Given passage:
Today's(19th Aug 2013) ET front page screams of a large number of Indian stocks trading below their book value ie the price of their assets and hence the ET reporter advises his readers to pick and choose these companies whose fundamentals are "strong". Though he mentions fleetingly that one of the reasons why the companies are devalued is the debt they have on books, the article conveniently forgets to mention the effect the debt have on assets and valuations of the company.
To understand more, let us explore the idea of "sitting ducks". A public listed company is classified as a sitting duck if the stock valuation of the company is lesser than the book value ie the total assets of the company. The underlying idea is that if some corporate raider can buy the shares at a lesser value, tear down the firm and then sell off its assets, he can make a killer profit. But the problem here is that a raider can pocket the profits of the sales only after he pays off the debts the company owes. Debt owners have the first right on the company assets followed by preferential share holders and then only can a common shareholders (the ones who buys from stock market) profit. Take for instance, Reliance communication which is presently at Rs 118.75 and the book value is Rs 159.47. The difference is nothing but the huge debt of Rs 35,185 crores loan they are struggling with and to reduce which Mr Anil Ambani is doing exactly what a corporate raider would have done- selling his assets piece by piece. But the fact remains that nobody wants to buy and so he is turning towards his brother for help now.

Given information:
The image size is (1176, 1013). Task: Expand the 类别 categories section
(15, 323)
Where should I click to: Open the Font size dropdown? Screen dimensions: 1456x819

The tasks:
**1)** In the piece on stocks trading below book value, who has the first right on a company's assets?
**2)** From the piece on stocks trading below book value, extract the passage that begins at the words "Today's(19th Aug 2013)" and stops after "valuations of the company.".
**3)** Continue the piece on stocks trading below book value, picking up after its final sentence.

Results for each task:
**1)** Debt owners.

**2)**
Today's(19th Aug 2013) ET front page screams of a large number of Indian stocks trading below their book value ie the price of their assets and hence the ET reporter advises his readers to pick and choose these companies whose fundamentals are "strong". Though he mentions fleetingly that one of the reasons why the companies are devalued is the debt they have on books, the article conveniently forgets to mention the effect the debt have on assets and valuations of the company.

**3)**
Now let us look at the issue from a different angle. As a result of this article, almost every stock (with the exception of some really badly effected ones) shot up by 2.5% to 7% today with intra-day figures touching even 10%. Analyse this spurt in the context that the sensex over all fell by 291 point today due to the continuing rupee meltdown. If a person who was privy to this information had invested 1 crore in some of these stocks yesterday, he would have made around 5 lacs in a single day today. So a few might have profited from the brilliant ET analysis. But who lost? To understand that, let us first look at a famous stock market theory.
The Greater fool theory states that stock markets are able to give a return greater than the corporate profits because everyone who trades on stocks behaves like fools. A fool buys stock only because he/she believes that there will be another fool who will be willing to pay more for the same stock. So fools keep selling to each other and the valuation goes up. But in case of an oligocracy like India (sadly we are getting there, the country is ruled by a few powerful people across politics, business, media, bureaucracy etc), we will have to modify the theory a bit. We will have to say that there are two categories of fools here: Powerful fools and really foolish fools ;). The first category runs this country and so knows when to buy and when to sell. They know when the government is going to free import duty on petroleum and when petrochemicals will be curtailed and so we cannot even call them fools. They are able to manufacture the right environment needed to breed a million fools who will buy from them. So all the fools in the second category who read the first page of ET diligently and went to buy the "assets" of PSUs at a deep discount will be the proud owners of these shares for next few months to come.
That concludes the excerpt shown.